Joy is eight months old. She has started to crawl forward, just an inch or two, but she is learning. If she really wants to move, she rolls—back to tummy, then tummy to back, back to tummy, until she gets to her destination. So just in case her destination is the stairs, we have put in a baby gate.
She is communicating to us with her own system. She has her tired cry, her hungry cry, the “I am bored” cry, the “don’t you dare put me in the crib” cry, and the “I have dropped my baba and I want it now” cry. She lifts her arms into the air to be held. She kisses Deb on the chin to say “I love you, Mommy!” She kicks Dad on the chin or pulls on his lip if she wants to play. She smiles and laughs. She growls her monster noises to make Mommy laugh (we think).

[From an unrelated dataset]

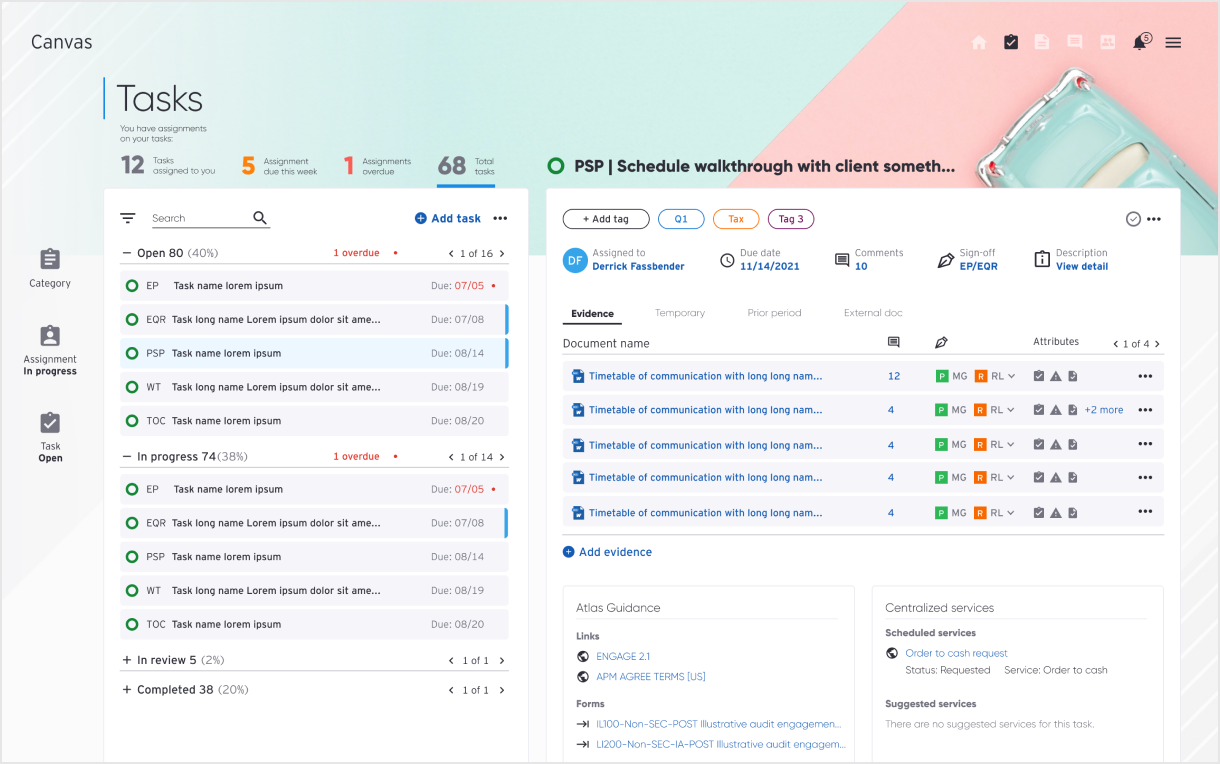This screenshot has height=764, width=1220.
Task: Click the Home icon in top navigation
Action: (x=979, y=43)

Remember the Numa Numa guy who danced in his chair and got 160 million views? That was in 2005, when I didn’t know what “going viral” meant. It turns out Joy, too, can dance without standing up. Joy dances while having tummy time on the bed. All she needs is an iPhone streaming Huey Lewis (“Heart and Soul”) or the Bee Gees. She’ll sway from side to side while Barry sings in his high falsetto:
Well, you can tell by the way I use my walk
I’m a woman’s man, no time to talk
Music loud and women warm
I’ve been kicked around since I was born
And now it’s all right, it’s okay
And you may look the other way
We can try to understand
The New York Times’ effect on man
When Joy was born, she had her beautiful crib, the mobile, a Mother Goose toy, her stuffed animals. I guess most of the toys were packed away. Well, there is not much packed away anymore. There is now a baby swing for each level of the house. The Pack ’n Play is usually assembled when the girls are home. I stepped on a teething ring yesterday. And there were alphabet baby blocks in my bed last night (“V” and “C”). And today I had to step over the upstairs swing and walk around the Baby Einstein bouncer to get to my “office.” Those of you who have been to my office understand why I put quotes around the word office. Joy’s white noise machine was on. I thought, Why can I hear the ocean? I didn’t know we had a white noise machine, but I like it.
Joy is (almost) always with us. I work at home. Deb is home almost every day. With few exceptions, Joy is just a few feet away from either me or Deb. We have had Ashley and Sarah babysit twice. Booshie has taken care of Joy for an afternoon. And Mimi watched her when I took Deb to the ER at Mercy one night around midnight (Joy was just 5 days old).
We hope that we can continue to keep Joy with us 24/7 for a long time to come. But we do recognize that babysitters are nice to have once in a while, and Mary and Andi have been such a big help with Joy. They know her tired cry and her hungry cry. They know she can roll and roll to get closer to the iPhone. But I doubt they have ever heard the “I am bored” cry. Joy loves spending time with her big sisters.